As SunPower Corporation (NASDAQ:SPWR) moves forward with its application for a tariff exclusion on interdigitated back contact (IBC) solar imports, investors should keep in mind the impact of such a decision. SunPower's solar panels are more expensive than those of most competitors; as a result, it's paying a higher tariff in the U.S., putting it at a disadvantage in this market.
SunPower's tariff may be only 4 or 5 cents per watt higher than it is for competitors, but when you're talking about hundreds of megawatts of solar imports, the impact of those tariffs is tens of millions of dollars. And a full exemption could mean up to $100 million of upside for SunPower in 2018 alone. Here's what we know so far.
A tariff exclusion would be huge for SunPower
During the fourth-quarter 2018 conference call, an analyst asked what the impact on SunPower's financials would be if the so-called 201 exclusion, which refers to the section of the Trade Act of 1974 that offers tariff relief under certain instances, was granted. Here's what CEO Tom Werner said:
"I think just to scale the impact of 201 for 2018, it depends on mix, of course, and the safe harbor material and all those sorts of things, but the impact on EBITDA is between $50 million and $100 million."
Since the financial benefit of the tariff exclusion would be felt on the cost side of the equation, not revenue, the projected increase in EBITDA would be almost entirely incremental to the bottom line. And after generating only $189.7 million in adjusted EBITDA in 2017 and projecting just "positive" EBITDA in 2018, the windfall would be extremely helpful to the company.

» **REQUIRED WORK**: In the article on SunPower's tariff exclusion, what range did CEO Tom Werner give for the exclusion's impact on EBITDA in 2018?

» **DATA BLOCK**:

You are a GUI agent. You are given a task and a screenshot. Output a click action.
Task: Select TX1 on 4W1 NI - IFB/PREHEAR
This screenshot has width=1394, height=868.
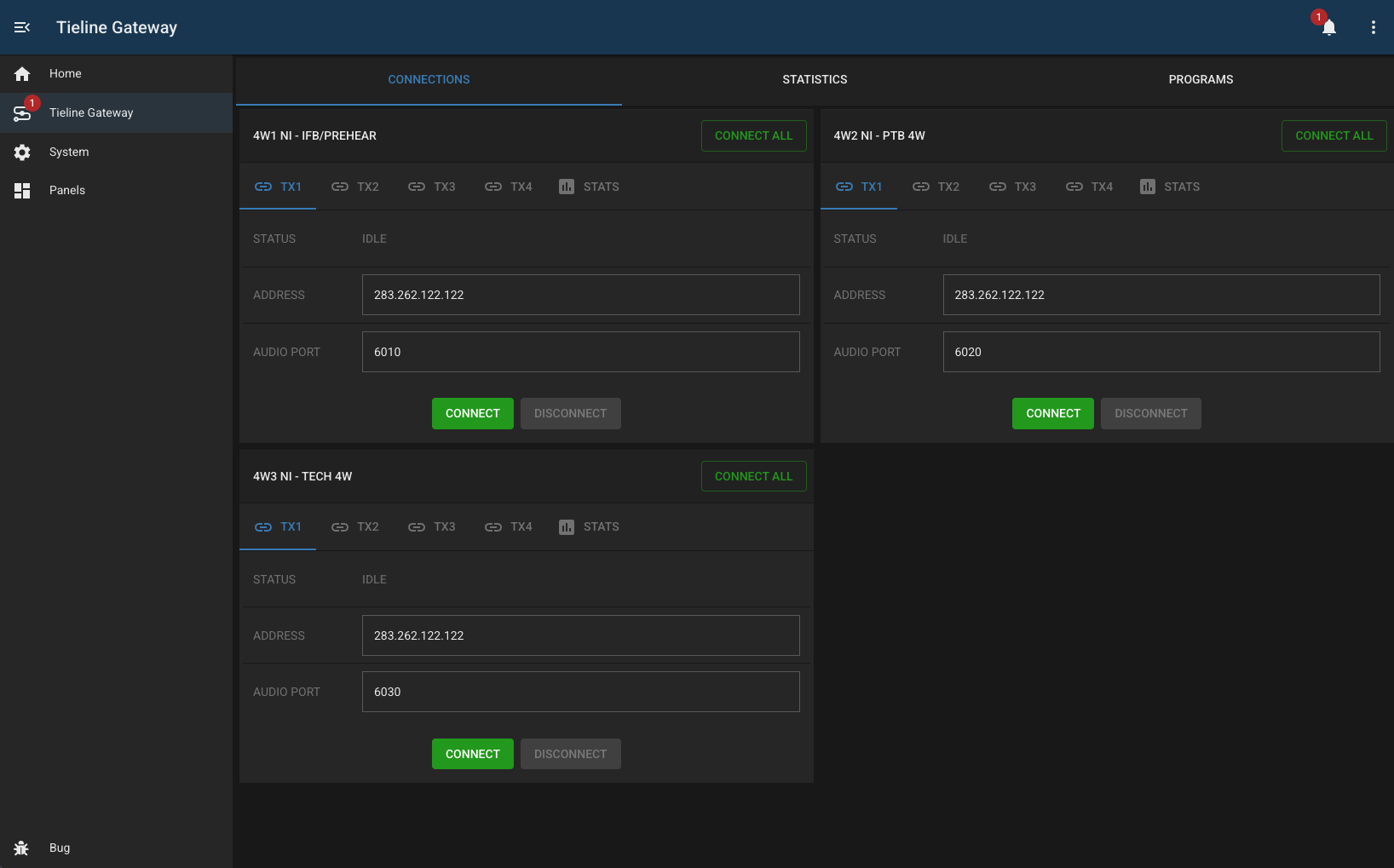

» **SOLUTION TO THE EXERCISE**: Between $50 million and $100 million.